If God has singularly granted homo sapiens heaven-bound consciousness, then God did so as an exception to the rules, laws, forces, element, and constants that every other aspect of the universe must conform to. And God did so to creatures that are a mere speck of almost nothing and hardly any use at all to the universe. Why? I haven’t heard any convincing answers.
Our concept of consciousness is that it is constructed and operated by the organic components of the body, and that when those components decay and die with the body, something remains to reassemble and transport consciousness to a spiritual world, preserving our thoughts, our memories, our relationships, our recognition of friends and relatives. We believe this without identifying the earthly components that perform the reassembling and the transporting. We explain it by saying the components are not earthly.
Nothing like this—spiritual intervention — has ever been found, for sure, in the universe. And for this reason, I cannot believe that the consciousness once existing inside a human is retained somewhere else after death. For me, the state of post-death resembles the state of pre-life, meaning consciousness, as we know it, cannot exist without the body. It dies with the body.

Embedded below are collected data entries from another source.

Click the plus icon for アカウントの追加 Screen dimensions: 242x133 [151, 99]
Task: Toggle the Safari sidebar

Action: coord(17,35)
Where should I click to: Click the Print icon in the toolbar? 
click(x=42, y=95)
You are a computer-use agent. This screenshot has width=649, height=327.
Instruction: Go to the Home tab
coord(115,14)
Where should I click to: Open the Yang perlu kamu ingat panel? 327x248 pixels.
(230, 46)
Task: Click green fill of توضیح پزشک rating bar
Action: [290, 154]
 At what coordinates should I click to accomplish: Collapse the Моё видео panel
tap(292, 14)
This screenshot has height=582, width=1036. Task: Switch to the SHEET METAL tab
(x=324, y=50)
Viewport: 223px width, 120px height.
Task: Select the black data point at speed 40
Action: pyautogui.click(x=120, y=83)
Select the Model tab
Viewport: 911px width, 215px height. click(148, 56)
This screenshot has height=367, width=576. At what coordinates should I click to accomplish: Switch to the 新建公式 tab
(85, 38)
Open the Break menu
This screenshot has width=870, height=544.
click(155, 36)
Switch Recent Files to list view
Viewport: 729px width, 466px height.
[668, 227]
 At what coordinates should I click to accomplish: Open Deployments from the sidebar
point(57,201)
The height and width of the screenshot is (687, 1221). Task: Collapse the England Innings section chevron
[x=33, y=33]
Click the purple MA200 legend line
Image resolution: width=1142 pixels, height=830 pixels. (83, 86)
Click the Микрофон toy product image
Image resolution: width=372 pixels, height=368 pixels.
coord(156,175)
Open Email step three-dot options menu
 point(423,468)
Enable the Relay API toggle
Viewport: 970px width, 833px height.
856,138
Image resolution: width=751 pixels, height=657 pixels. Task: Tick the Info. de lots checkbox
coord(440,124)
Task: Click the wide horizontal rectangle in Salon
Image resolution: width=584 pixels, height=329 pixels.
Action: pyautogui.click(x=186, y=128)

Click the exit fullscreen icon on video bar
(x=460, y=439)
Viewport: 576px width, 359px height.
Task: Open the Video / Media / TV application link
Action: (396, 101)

Recently an old friend, my college roommate, succumbed to stage four cancer. The final days were difficult. All he wanted was to pass. When the end was within hours, I asked him to be honest. I ask if he expected to go somewhere. I was thinking that by approaching death he might be closer to truth, and that he would be willing to share that truth with me.
There was nothing surprising about his answer, be it newly revealed truth or just long-held ideas. He said he is a Christian, that he believes in the afterlife, that he expects to go to the place most call heaven. I told him, for his sake and mine, I wished it true. He said, if possible, he’ll get back to me later with confirmation.
Nothing yet.
My friend said he was a Christian, and I guess that’s true. Maybe not entirely true, not exactly true. His Polish-born parents, who came to America during Hitler’s rise, raised the family as Orthodox Catholic. Several years ago, at his father’s funeral, an aunt told him he was Jewish. The Catholicism was a safe cover. I’m not sure why, and I didn’t tell him, but I was hoping he’d convert back. Instead, he continued to attend a place called Son Light Bible Church.
The pastor at Son Light, for certain, would have discouraged a return to Judaism. At the funeral service for my friend, he said the only way to heaven was through Jesus Christ, which Christ himself says in the Bible. Without accepting Christ, the pastor said, not even good works can save you.
But I suspect even if my friend had converted and lost his right to heaven, the pastor would still acknowledge the release and reconfiguration of his consciousness. It just wouldn’t go to the good place.
I wish I could believe in the resilience of consciousness and the eternity of memory. I wish I did not have to sit here in a tourist town in New Jersey, with a view of the sky, a view of the prancing anthropoids, and a view of the lowly weeds, thinking of what might or might not remain of my friend, realizing that everything just seems the same to me. Like one family. Like a complete set of Legos. If one thing goes to heaven, it should all go to heaven. But it all can’t go to heaven.
Can it?
“Would you like a refill on that coffee?” the waiter asked.
“Yes, thank you,” I said, curious if my decision will in any way affect the universe, wondering if anyone’s memory of this day will reach heaven, worried that, all scripture aside, I am doomed to never find out.